Hepburn looked in every direction, his weak eyes straining. Then, coming up the street toward him, ahead of the fire, was the truck he had sent hours earlier to retrieve Horton and his luggage. It inched through the crowd, plowing through the people. Hepburn felt a wave of relief.
As far as he knew, all the Americans he intended to evacuate were now accounted for—at least all those from the movie theater. But there had been a lot of confusion, and he had begun the evacuation late and without an appreciation of the speed of the fire. Hepburn knew it was possible that he might be leaving ashore some of the American missionary workers who had refused the evacuation order earlier in the day, before the fire had reached its full fury. He had sent sailors in search of them, but the search parties themselves had gotten lost in the fire.
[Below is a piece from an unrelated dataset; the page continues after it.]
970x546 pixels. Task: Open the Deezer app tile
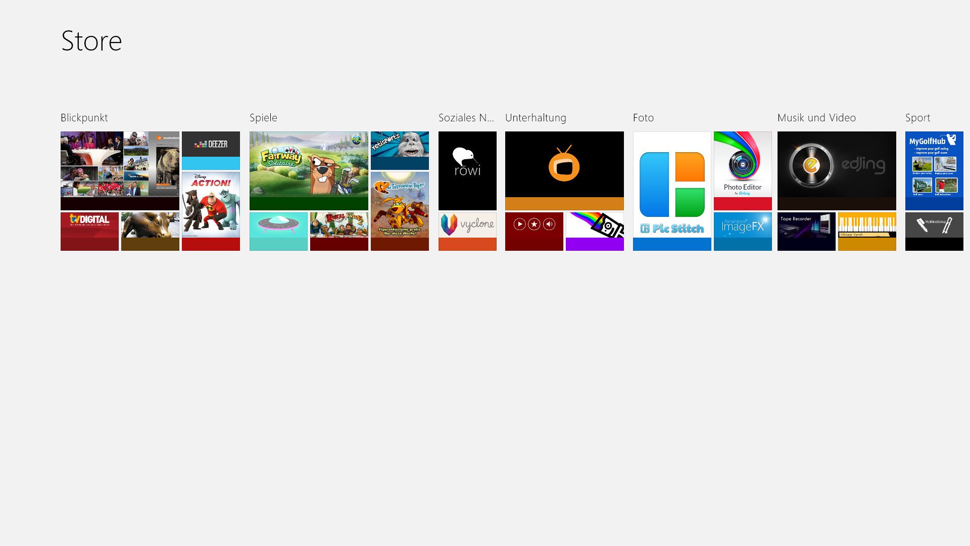(211, 150)
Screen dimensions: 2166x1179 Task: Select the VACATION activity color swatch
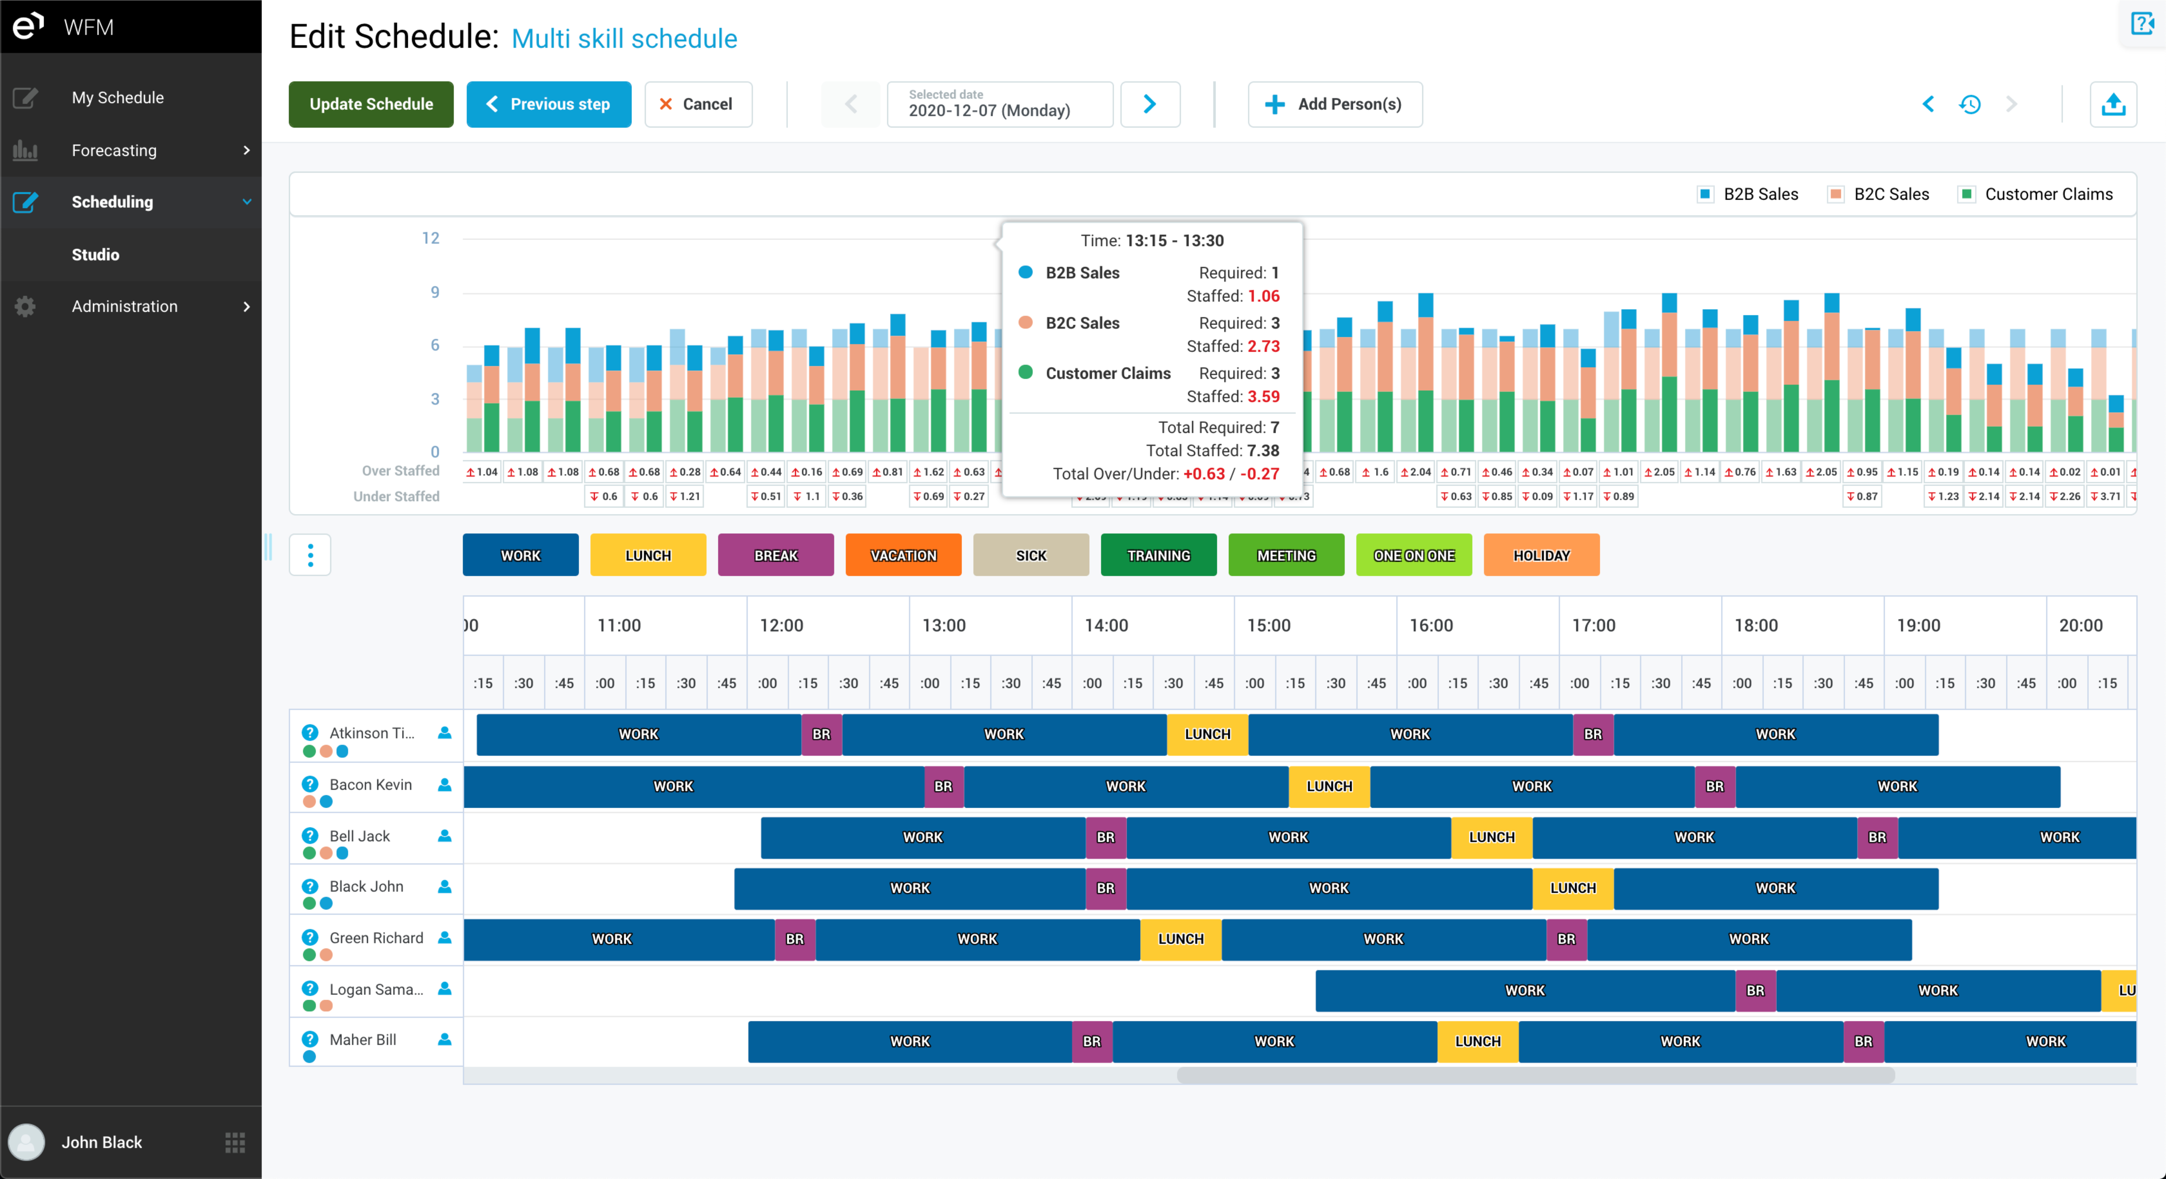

There was also one American who had chosen to remain in the burning city, working furiously to cope with the nightmare around him. Asa Kent Jennings, a former itinerant minister in the small towns of upstate New York, found himself in a tumult of panicked refugees at the far end of the city’s Quay, a few hundred yards from Turkish soldiers who were blocking retreat from the fire. Jennings had only just arrived in Smyrna a month earlier as an employee of the YMCA, and the violence and confusion around him were terrifying new experiences. He was a small and mild-mannered man in poor health whose work in the previous few years had been to provide Bible study and hot coffee to decommissioning American and Allied soldiers in Europe. In the last week, confronted by intense suffering in the city, he had on his own initiative taken several Quay-side mansions that had been abandoned by wealthy Greek and Armenian owners when the Turkish army had been drawing close to the city
and turned them into makeshift safe houses for refugee women. Many of the women were pregnant; others had been raped and badly injured by soldiers. Now he was intent on staying with them despite the fire.
Several hours earlier, Jennings had put his family aboard one of Captain Hepburn’s whaleboats for evacuation. Though his wife would have had trouble seeing him through the masses of people on the Quay, Jennings had been able to watch the destroyer his family had been loaded onto depart through the smoke.
Jennings’s safe houses were about a half mile north of the movie theater where Hepburn had loaded the Americans onto the destroyer. The young American sailors who had been watching over the houses were now gone. Jennings could see the
Litchfield
through the smoke from the front of one of the houses, and of course he could see the enormous fire. Its flames towered over the city and were reflected in the harbor.
As he hobbled among the refugees, Jennings was absorbed with the work of caring for the people who had come to him for safety. In addition to the women, he had also collected hundreds of orphaned children, many of whom had watched their parents killed by Turkish soldiers. The children as well as the women looked to him for deliverance from the giant fire and the army.
Before it burned itself out, the fire would destroy 13,100 buildings—homes, hospitals, school, warehouses, businesses, churches, and factories—and cause 250 million dollars in damage, billions of dollars in today’s terms. Only the Turkish and small Jewish quarters of the city and a few patches at the perimeter would remain unburned. The number of dead would never be firmly established, though some would place it on this night in the tens of thousands.
Hungry, tired, and suffering terrible pain in his crooked back, Jennings retreated into one of the safe houses and made his rounds of the women spread on its marble and parquet floors, some clutching newborn babies and others frightened into a permanent speechlessness. He prayed for their deliverance, as well as his own.